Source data
***

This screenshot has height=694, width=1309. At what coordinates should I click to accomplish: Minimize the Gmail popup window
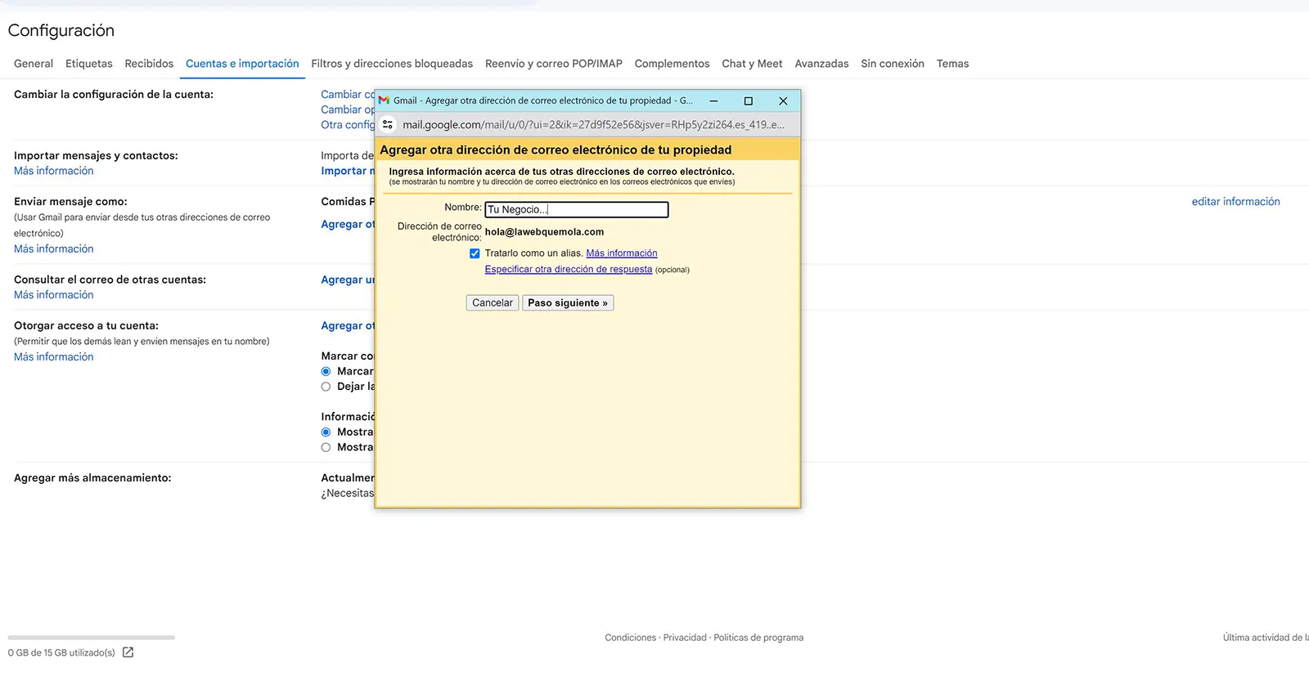pos(713,101)
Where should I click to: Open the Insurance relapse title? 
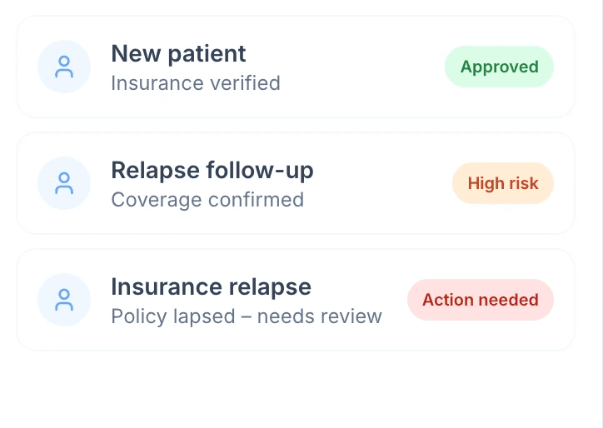[211, 287]
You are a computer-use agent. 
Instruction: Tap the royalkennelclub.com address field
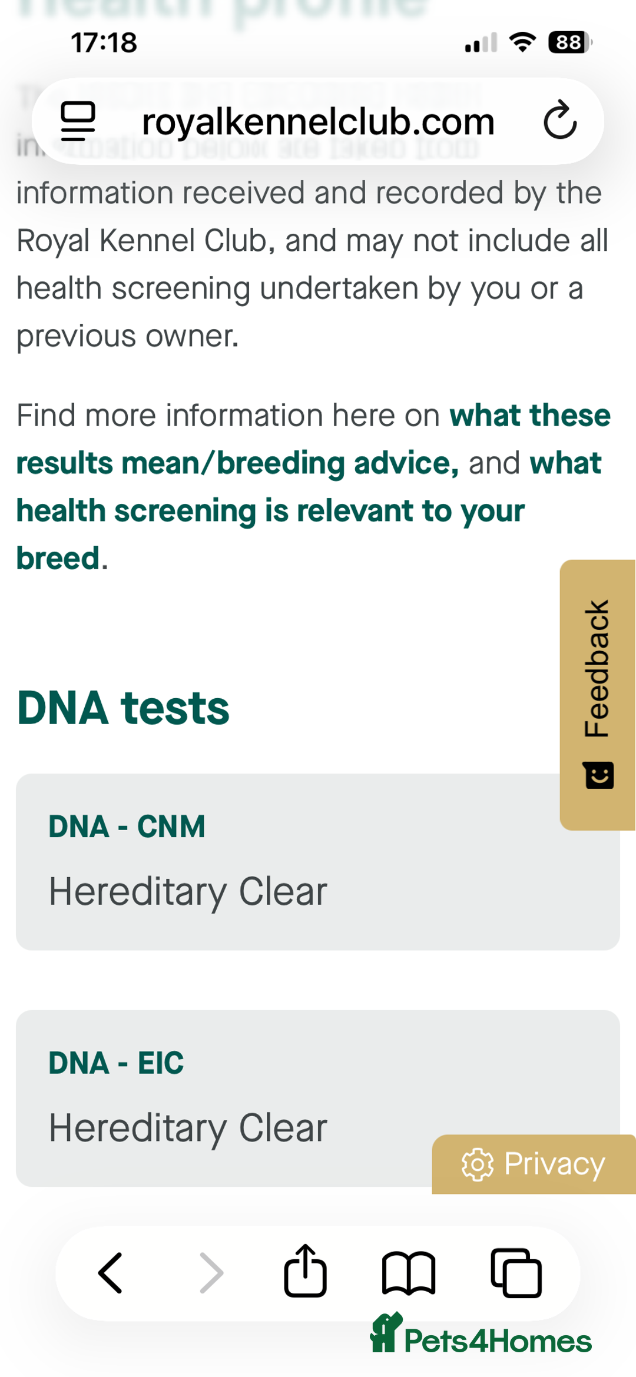(x=318, y=121)
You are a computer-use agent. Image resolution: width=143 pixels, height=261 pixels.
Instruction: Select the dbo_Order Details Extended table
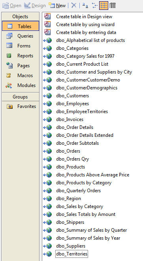coord(85,135)
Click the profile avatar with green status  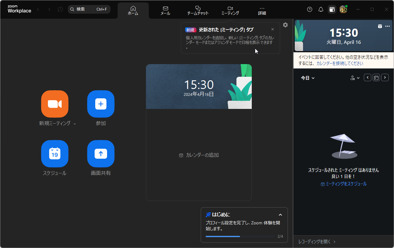[343, 9]
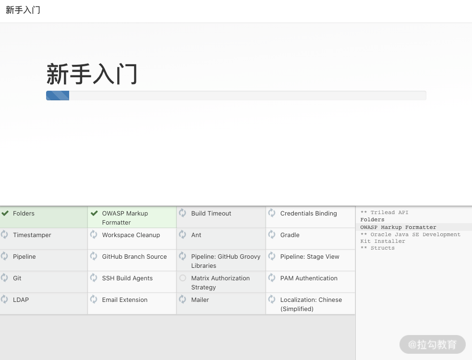Click the Ant plugin label
This screenshot has height=360, width=472.
click(x=196, y=235)
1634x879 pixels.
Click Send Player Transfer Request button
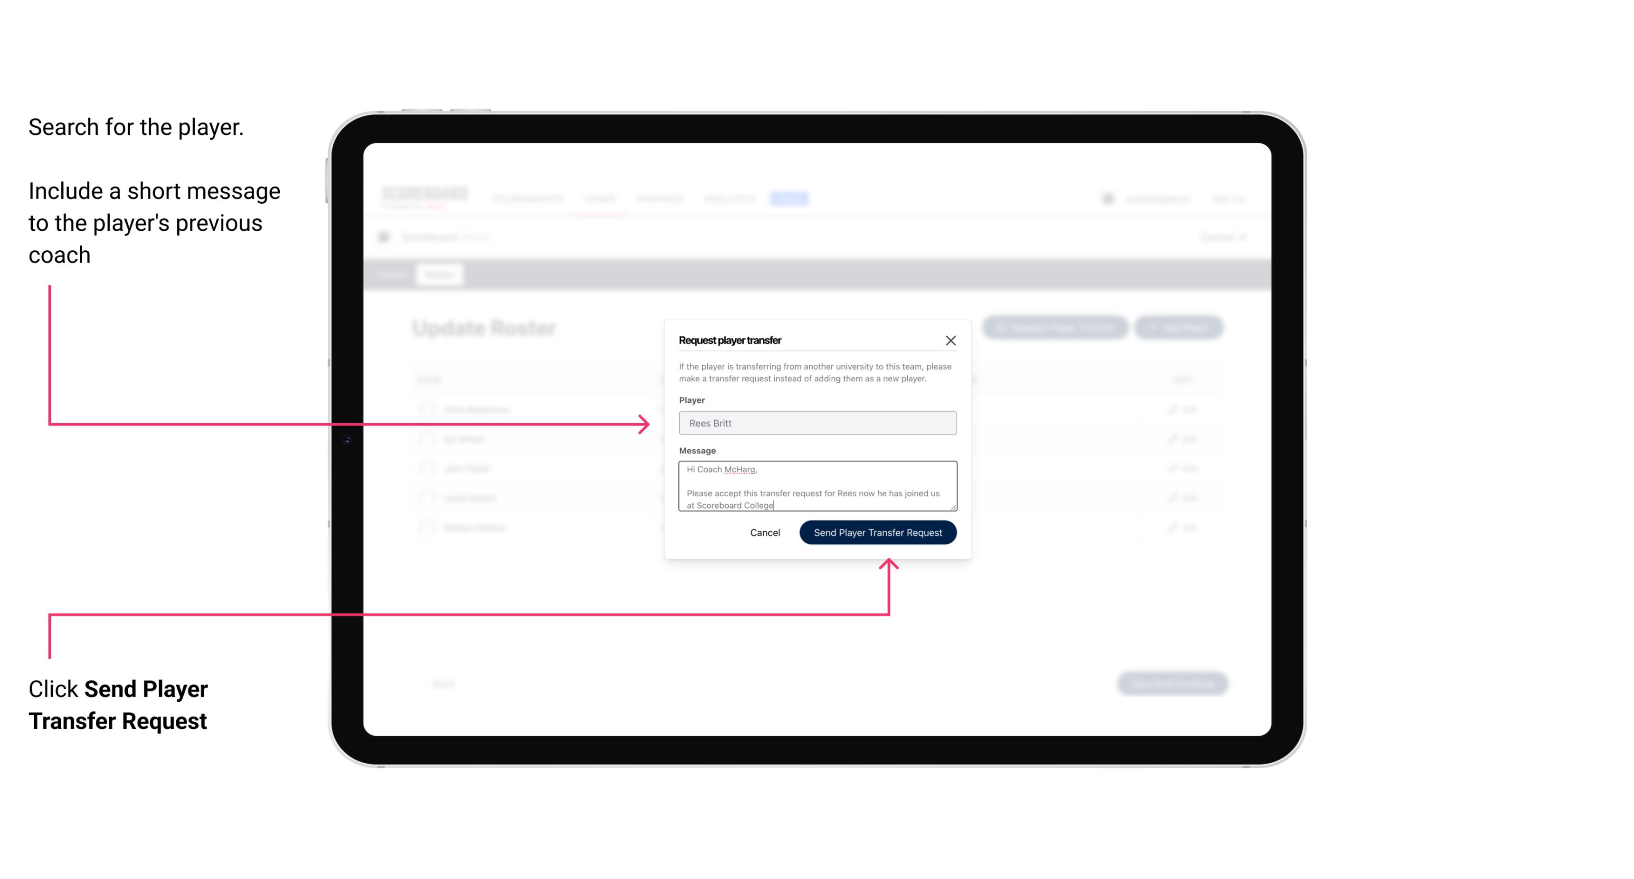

***

■ Problem statement
Could you set down nothing but the lines from the one containing "1634x879 pixels." through the last line of the records above, both ends included, exactly as given and free of pictures?

■ Answer to the problem
1634x879 pixels.
Click Send Player Transfer Request button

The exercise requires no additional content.